Where a line below holds the string "Date", that line goes into the answer.
:: Input data
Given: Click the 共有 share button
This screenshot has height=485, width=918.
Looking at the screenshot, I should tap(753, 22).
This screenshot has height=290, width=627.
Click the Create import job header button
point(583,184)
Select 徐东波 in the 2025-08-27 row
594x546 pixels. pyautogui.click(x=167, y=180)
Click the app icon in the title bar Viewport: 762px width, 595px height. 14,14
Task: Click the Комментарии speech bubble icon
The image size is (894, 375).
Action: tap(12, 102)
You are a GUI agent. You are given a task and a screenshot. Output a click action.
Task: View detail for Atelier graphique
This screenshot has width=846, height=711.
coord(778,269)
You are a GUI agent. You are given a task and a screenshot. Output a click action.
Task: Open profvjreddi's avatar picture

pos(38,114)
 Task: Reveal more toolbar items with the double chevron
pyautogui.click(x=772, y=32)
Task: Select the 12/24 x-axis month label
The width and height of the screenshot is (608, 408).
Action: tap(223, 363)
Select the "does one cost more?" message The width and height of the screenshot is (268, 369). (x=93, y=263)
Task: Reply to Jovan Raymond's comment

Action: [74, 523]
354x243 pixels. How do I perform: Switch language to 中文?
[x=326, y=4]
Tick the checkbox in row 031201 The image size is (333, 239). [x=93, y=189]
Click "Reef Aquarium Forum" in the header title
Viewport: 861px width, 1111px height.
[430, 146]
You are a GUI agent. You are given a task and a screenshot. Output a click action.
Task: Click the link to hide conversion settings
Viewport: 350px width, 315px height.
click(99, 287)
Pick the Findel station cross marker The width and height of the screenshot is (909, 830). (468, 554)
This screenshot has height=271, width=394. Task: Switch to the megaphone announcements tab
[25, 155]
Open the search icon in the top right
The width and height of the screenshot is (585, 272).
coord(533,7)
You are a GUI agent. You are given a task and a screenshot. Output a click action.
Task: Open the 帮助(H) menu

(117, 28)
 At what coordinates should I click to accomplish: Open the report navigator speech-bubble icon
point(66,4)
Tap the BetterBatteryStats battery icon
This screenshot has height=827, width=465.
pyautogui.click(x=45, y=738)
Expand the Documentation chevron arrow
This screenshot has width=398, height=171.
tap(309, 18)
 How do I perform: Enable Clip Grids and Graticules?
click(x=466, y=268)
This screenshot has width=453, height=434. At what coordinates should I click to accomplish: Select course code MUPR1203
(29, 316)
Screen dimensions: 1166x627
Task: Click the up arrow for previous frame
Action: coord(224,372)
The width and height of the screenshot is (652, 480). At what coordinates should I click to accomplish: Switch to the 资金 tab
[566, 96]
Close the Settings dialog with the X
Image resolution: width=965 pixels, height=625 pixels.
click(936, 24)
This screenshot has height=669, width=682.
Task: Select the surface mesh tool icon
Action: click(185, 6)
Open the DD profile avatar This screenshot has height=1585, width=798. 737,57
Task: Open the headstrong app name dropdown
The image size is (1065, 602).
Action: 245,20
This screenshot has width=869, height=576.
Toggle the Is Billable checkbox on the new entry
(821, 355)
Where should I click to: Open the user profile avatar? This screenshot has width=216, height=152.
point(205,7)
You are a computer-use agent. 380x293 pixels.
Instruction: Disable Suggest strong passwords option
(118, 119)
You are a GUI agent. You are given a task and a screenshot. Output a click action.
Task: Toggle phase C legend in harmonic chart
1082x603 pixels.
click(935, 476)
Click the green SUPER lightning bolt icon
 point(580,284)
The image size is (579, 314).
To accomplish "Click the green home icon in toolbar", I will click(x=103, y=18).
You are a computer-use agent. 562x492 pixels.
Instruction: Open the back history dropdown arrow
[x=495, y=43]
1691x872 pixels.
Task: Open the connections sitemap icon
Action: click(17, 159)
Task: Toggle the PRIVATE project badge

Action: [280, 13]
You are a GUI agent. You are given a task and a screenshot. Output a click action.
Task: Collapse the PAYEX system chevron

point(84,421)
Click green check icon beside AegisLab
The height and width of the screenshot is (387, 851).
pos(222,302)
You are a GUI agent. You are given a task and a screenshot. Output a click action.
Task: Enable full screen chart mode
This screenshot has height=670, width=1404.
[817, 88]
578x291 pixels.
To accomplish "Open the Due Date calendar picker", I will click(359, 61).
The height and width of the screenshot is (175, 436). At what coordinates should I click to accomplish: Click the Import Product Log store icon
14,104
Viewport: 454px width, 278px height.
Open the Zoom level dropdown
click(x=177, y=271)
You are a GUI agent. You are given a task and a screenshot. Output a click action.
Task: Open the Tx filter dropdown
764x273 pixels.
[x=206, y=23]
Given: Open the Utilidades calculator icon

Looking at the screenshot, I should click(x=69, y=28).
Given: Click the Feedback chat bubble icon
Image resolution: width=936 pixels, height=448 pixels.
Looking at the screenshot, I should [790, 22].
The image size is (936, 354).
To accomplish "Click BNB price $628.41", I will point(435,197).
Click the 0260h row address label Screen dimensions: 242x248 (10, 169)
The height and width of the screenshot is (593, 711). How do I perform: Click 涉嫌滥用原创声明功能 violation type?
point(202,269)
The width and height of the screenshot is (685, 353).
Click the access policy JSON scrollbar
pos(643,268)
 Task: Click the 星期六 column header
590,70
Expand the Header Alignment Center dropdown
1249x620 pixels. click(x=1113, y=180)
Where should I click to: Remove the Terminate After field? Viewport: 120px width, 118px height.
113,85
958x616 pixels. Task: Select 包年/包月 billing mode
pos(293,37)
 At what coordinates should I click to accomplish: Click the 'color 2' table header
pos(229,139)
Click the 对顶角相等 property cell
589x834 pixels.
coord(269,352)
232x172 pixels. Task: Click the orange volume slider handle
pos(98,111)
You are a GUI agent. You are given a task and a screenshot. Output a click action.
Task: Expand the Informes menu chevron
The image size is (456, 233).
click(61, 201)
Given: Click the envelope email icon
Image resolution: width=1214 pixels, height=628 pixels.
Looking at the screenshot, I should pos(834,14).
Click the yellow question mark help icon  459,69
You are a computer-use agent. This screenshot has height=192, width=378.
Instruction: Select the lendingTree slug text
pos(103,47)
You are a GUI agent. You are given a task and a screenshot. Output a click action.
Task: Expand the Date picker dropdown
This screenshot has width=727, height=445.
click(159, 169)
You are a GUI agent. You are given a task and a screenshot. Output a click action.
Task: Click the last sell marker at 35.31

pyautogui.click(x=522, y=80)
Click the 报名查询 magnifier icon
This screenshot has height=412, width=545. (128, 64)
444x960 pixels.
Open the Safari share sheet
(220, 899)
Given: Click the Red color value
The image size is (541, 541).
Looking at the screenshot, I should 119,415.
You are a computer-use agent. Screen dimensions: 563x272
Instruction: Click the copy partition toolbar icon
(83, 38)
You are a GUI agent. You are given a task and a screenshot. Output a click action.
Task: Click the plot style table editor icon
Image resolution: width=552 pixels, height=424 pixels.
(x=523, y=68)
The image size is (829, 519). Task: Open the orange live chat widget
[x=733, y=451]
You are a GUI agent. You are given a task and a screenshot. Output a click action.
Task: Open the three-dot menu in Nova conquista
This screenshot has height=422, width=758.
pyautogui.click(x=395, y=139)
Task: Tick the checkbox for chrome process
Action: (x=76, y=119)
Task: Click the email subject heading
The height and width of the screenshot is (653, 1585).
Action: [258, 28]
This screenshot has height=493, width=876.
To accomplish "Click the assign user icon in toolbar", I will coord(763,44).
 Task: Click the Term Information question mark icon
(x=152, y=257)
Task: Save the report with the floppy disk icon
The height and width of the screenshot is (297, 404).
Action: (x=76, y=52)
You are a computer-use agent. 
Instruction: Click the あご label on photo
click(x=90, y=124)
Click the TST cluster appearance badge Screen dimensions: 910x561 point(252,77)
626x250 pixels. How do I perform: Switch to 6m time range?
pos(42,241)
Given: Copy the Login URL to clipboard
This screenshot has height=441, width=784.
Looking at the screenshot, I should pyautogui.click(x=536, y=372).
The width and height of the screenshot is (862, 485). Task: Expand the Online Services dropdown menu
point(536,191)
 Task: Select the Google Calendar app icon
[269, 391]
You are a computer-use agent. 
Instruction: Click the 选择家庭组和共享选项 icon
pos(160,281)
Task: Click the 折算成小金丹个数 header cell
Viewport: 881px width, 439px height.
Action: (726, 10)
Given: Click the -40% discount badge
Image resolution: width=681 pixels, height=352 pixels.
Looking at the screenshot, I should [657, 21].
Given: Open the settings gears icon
::::
• **Task answer**
To accomplish "Open the Due Date calendar picker", I will click(359, 61).
Task: Expand the Date picker dropdown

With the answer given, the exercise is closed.